• WHAT YOU WILL DO:
For the records below, output each line exactly as it appears, from the first through the line with "Given: Close the current tab with red X".

• DATASET EXCERPTS:
★ ★ ★ ★ ★
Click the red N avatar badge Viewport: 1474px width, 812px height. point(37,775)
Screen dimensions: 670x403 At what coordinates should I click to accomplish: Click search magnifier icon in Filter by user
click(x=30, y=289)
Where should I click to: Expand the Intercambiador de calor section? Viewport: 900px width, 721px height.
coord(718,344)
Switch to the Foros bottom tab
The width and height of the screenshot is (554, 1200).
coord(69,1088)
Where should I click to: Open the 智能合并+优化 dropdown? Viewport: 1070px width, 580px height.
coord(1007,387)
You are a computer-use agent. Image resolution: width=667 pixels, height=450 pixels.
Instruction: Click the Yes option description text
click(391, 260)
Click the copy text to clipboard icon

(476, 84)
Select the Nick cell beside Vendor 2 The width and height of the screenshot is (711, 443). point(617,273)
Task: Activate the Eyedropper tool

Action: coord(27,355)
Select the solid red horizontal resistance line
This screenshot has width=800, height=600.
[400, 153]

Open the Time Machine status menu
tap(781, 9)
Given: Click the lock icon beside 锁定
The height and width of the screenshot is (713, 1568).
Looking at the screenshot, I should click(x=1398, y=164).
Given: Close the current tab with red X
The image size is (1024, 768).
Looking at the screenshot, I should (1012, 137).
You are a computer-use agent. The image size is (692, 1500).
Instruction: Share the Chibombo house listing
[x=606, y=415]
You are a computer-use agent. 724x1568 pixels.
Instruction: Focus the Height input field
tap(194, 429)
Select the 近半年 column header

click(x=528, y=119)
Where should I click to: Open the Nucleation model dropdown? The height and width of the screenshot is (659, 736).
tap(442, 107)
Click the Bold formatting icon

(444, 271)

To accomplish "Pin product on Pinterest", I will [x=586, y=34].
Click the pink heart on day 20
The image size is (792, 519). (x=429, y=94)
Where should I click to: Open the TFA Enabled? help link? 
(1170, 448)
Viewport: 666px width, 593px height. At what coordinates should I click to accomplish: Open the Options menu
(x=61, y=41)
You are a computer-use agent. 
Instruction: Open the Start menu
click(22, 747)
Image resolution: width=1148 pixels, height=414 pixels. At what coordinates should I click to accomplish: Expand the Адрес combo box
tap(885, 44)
★ ★ ★ ★ ★
• RESULT FOR THIS TASK:
Click the red N avatar badge Viewport: 1474px width, 812px height. point(37,775)
Screen dimensions: 670x403 At what coordinates should I click to accomplish: Click search magnifier icon in Filter by user
click(x=30, y=289)
Where should I click to: Expand the Intercambiador de calor section? Viewport: 900px width, 721px height.
coord(718,344)
Switch to the Foros bottom tab
The width and height of the screenshot is (554, 1200).
coord(69,1088)
Where should I click to: Open the 智能合并+优化 dropdown? Viewport: 1070px width, 580px height.
coord(1007,387)
You are a computer-use agent. Image resolution: width=667 pixels, height=450 pixels.
Instruction: Click the Yes option description text
click(391, 260)
Click the copy text to clipboard icon

(476, 84)
Select the Nick cell beside Vendor 2 The width and height of the screenshot is (711, 443). point(617,273)
Task: Activate the Eyedropper tool

Action: coord(27,355)
Select the solid red horizontal resistance line
This screenshot has width=800, height=600.
[400, 153]

Open the Time Machine status menu
tap(781, 9)
Given: Click the lock icon beside 锁定
The height and width of the screenshot is (713, 1568).
Looking at the screenshot, I should click(x=1398, y=164).
Given: Close the current tab with red X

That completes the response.